Esse dilema é o clássico ponto de virada de qualquer projeto open-source que começa a ter tração. Parabéns pelo alcance da biblioteca!
No caso de sistemas embarcados como o ESP32, onde memória RAM e estabilidade de sockets são recursos escassos, o maior valor da sua biblioteca é justamente a promessa inicial: ser leve, simples e previsível.
Para não perder o propósito, uma boa regra arquitetural é separar o que é "evolução de transporte HTTP" do que são "outros protocolos/camadas":
1.O que pertence ao core: streaming de payload, timeouts bem tratados, suporte a chunked transfer e upload/download eficiente. Isso continua sendo estritamente HTTP.
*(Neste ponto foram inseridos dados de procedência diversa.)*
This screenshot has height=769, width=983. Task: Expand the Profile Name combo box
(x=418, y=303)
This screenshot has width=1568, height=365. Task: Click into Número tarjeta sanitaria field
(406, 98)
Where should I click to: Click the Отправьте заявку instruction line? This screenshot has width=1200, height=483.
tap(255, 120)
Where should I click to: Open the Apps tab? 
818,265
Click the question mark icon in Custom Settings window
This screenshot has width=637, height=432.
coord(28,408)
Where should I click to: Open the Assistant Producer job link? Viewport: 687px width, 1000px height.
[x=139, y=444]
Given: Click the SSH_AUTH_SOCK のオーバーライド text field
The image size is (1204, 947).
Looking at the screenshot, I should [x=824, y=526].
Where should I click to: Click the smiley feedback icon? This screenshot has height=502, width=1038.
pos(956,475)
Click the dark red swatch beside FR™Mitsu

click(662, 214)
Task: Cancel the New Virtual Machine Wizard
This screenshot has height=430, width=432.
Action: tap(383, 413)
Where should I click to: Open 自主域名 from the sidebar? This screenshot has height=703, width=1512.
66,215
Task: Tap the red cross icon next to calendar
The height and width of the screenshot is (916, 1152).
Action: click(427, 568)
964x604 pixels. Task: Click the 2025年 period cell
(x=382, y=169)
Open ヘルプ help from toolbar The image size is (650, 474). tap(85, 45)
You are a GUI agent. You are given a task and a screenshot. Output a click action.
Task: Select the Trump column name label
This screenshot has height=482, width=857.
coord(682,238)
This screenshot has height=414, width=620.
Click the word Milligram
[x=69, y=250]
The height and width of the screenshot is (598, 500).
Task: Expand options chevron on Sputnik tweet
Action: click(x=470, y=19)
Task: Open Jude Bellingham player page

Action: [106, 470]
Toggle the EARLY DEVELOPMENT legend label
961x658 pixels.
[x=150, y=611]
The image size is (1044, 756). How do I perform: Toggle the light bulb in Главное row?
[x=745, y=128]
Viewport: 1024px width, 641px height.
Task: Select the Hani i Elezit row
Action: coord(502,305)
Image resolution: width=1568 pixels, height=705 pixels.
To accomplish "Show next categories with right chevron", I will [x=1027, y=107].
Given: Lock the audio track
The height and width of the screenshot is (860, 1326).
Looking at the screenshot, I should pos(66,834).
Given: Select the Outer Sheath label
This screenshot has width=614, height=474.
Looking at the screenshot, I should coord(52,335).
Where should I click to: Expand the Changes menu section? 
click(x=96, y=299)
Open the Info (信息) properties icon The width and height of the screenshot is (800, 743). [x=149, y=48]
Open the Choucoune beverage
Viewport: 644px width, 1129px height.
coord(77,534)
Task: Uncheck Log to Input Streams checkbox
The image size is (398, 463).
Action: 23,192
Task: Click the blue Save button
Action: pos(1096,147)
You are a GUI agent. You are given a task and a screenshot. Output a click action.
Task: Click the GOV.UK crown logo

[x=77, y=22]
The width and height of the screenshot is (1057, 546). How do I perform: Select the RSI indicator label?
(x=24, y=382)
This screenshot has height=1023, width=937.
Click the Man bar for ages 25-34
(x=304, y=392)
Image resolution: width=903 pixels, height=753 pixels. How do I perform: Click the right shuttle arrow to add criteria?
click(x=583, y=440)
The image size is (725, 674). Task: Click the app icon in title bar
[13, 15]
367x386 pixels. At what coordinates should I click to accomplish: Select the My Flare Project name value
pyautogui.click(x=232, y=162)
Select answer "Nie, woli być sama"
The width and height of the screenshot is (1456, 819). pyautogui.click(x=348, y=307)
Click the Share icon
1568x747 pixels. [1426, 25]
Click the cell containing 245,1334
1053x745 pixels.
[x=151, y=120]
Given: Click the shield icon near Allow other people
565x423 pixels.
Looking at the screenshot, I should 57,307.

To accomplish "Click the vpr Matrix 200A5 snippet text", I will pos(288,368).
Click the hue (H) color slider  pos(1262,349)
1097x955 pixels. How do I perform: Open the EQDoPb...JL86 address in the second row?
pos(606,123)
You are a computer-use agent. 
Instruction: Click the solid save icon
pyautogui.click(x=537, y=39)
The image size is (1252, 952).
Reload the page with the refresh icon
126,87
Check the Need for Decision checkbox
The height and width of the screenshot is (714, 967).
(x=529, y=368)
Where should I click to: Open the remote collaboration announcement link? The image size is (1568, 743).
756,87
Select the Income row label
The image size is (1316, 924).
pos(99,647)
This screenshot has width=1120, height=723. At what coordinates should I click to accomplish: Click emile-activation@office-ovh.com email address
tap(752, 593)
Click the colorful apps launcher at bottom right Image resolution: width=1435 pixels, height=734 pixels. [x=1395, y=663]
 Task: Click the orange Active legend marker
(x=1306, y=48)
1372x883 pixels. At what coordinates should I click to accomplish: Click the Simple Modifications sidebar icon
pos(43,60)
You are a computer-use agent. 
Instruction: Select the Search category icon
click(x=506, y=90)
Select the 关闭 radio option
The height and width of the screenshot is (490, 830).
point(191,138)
2.O que NÃO pertence ao core: MQTT e WebSocket são protocolos de transporte completamente diferentes. Colocar MQTT dentro de um cliente HTTP quebra o Princípio da Responsabilidade Única (SRP) e incha o binário para quem só queria fazer um POST simples.
3.Camadas superiores: GraphQL e MCP rodam sobre HTTP. Em vez de embutir essas regras na biblioteca, o ideal é expor uma interface limpa para que outras bibliotecas possam usar o seu cliente como motor de transporte.
A melhor estratégia para manter o projeto respeitado a longo prazo é a Filosofia Unix: mantenha o core minimalista, afiado e focado em ser o melhor cliente HTTP para ESP32. Se quiser suportar outros protocolos no futuro, crie bibliotecas irmãs e modulares.
Quem escolhe uma biblioteca para microcontrolador prefere 10x uma ferramenta pequena que nunca quebra do que um canivete suíço pesado.